Copy the text of each record below word for word, and leave the pictures out.

» SUPPLIED ENTRIES
----------

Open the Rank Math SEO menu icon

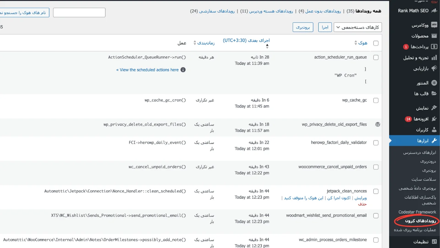[436, 11]
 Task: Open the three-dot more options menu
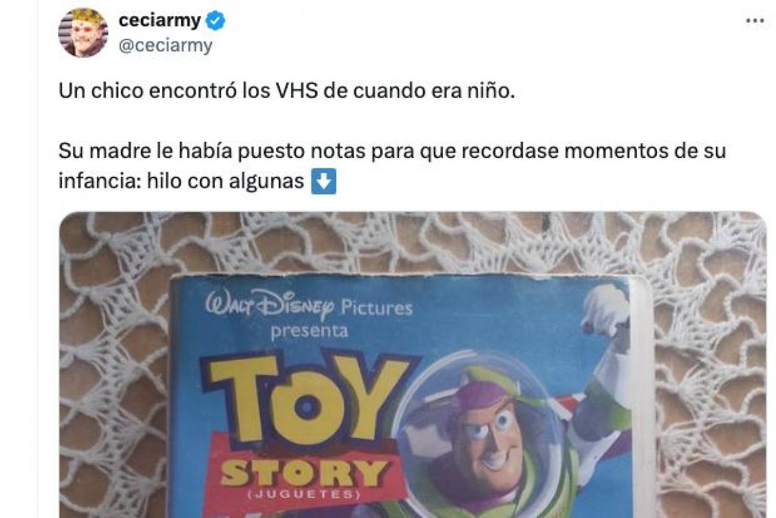(x=755, y=21)
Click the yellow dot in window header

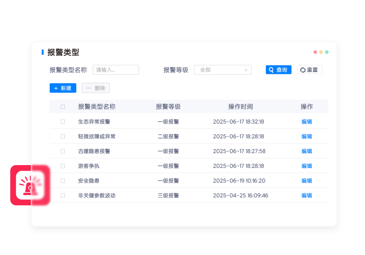[321, 52]
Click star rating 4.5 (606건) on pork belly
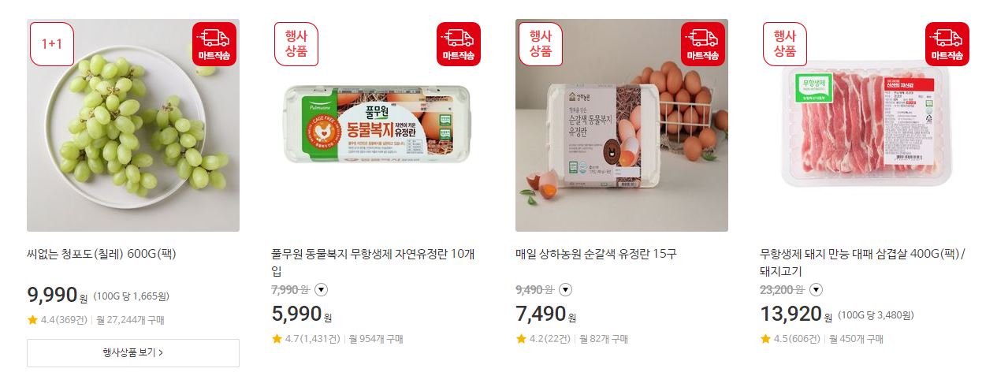This screenshot has height=387, width=997. [x=791, y=339]
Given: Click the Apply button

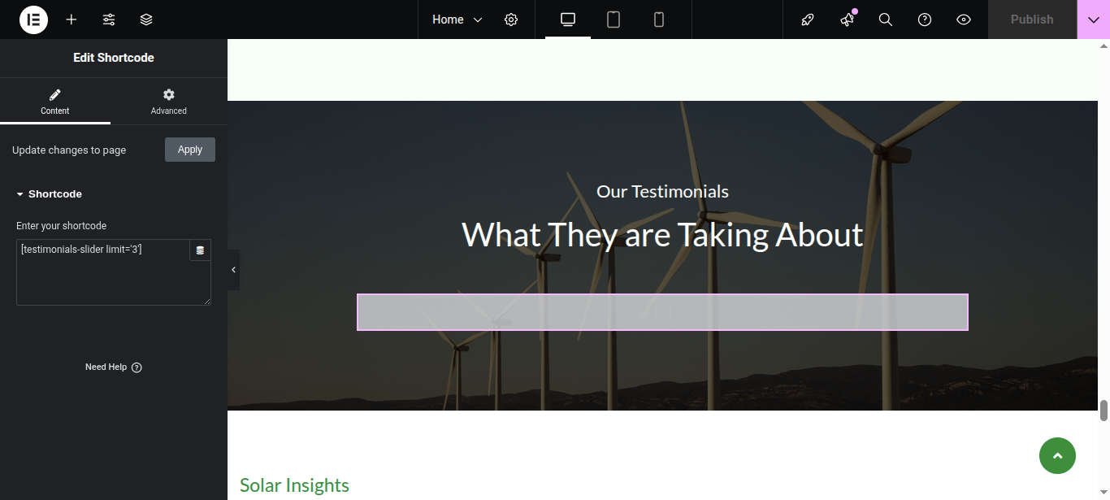Looking at the screenshot, I should [190, 150].
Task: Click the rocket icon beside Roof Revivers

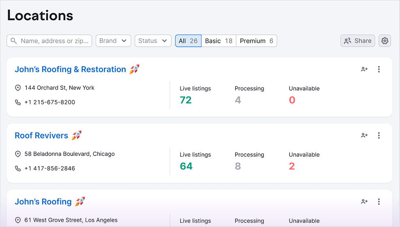Action: click(x=77, y=135)
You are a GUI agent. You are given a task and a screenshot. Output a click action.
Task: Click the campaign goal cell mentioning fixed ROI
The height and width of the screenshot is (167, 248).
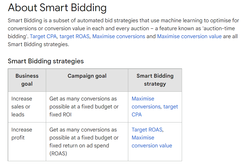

----------

» ANSWER TO THE PROBLEM
Open the Rank Math SEO menu icon

[436, 11]
 Task: Open the three-dot more options menu
(x=755, y=21)
Click the yellow dot in window header

[321, 52]
Click star rating 4.5 (606건) on pork belly
This screenshot has height=387, width=997. [x=791, y=339]
Given: Click the Apply button

Looking at the screenshot, I should [190, 150].
Task: Click the rocket icon beside Roof Revivers

Action: click(x=77, y=135)
You are a GUI agent. You are given a task and a screenshot. Output a click action.
Task: Click the campaign goal cell mentioning fixed ROI
The height and width of the screenshot is (167, 248).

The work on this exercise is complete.